Question from Nick: Why is there sediment at the bottom of some bottles of wine but not others and what is it?!?

In a nut shell: It’s a by-product of the ageing process so will only form in old bottles of red wine. It’s totally harmless but best not to consume it because it doesn’t taste very nice – muddy and bitter.

In a clam shell: The sediment that falls to the bottom of your bottle of red wine is organic matter from the grape and is totally harmless (although tastes pretty rank). This type of sediment only forms in red wine that has been aged for several year (so that bottle of 2012 red wine you bought last week will definitely not have any muck at the bottom). It’s produced by the tannins (what gives red wine, particularly Cabernet Sauvignon or Pinot Noir, that chalky mouth drying feeling) and other solid stuff that, with time, fall to the bottom of the bottle.

Although it looks pretty gross and tastes yuck it actually helps give the wine character and complexity as it ages in the bottle (so it’s a good thing) but just make sure you remove it from the wine before drinking or those delicious sips might end up tainted by muddy bitterness.

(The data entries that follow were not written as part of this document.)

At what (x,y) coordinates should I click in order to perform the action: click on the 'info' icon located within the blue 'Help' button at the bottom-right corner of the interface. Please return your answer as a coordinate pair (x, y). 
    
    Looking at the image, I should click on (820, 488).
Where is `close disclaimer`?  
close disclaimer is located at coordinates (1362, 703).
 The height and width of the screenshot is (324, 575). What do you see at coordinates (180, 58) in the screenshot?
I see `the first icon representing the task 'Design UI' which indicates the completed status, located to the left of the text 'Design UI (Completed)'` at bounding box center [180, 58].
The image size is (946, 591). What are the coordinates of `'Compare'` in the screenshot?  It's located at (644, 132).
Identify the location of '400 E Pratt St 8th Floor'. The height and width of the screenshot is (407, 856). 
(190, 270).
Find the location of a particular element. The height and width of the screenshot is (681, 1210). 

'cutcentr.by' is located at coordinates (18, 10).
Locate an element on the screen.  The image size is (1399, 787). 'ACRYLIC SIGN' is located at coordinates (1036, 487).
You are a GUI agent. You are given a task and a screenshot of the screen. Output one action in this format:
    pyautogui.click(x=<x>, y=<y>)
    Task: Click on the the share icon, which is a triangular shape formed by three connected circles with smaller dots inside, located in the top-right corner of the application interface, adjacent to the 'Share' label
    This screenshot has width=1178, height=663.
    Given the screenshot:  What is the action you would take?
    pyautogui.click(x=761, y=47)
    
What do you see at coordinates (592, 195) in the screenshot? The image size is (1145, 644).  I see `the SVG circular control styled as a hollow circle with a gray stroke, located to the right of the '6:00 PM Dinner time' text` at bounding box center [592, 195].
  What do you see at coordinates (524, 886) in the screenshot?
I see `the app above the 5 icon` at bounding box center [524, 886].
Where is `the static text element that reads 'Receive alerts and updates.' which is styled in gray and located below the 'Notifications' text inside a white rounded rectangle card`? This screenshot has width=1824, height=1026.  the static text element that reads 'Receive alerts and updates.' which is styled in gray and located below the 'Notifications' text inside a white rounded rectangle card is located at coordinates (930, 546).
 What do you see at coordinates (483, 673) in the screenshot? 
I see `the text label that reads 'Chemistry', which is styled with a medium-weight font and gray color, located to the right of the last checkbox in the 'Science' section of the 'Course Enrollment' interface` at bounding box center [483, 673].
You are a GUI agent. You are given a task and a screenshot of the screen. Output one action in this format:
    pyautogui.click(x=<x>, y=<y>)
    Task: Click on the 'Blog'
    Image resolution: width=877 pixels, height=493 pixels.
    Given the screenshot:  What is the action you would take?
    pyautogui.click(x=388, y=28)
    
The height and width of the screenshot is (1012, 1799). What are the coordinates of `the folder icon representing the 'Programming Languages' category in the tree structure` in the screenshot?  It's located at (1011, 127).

To remove the sediment from the wine before drinking it, firstly, stand the bottle up for a few days if you’ve been lying it flat like you should have while aging it, then decant the wine by slowly pouring in into a decanter or another bottle/jug. This will allow the sediment to catch in the shoulders of the bottle. You’ll need plenty of light to do this as it helps if you can see through the bottle. That way you’ll see the clarity of the liquid and know when to stop pouring, and then enjoy that treasured bottle of wine you’ve been saving for so long. Hope it’s not corked!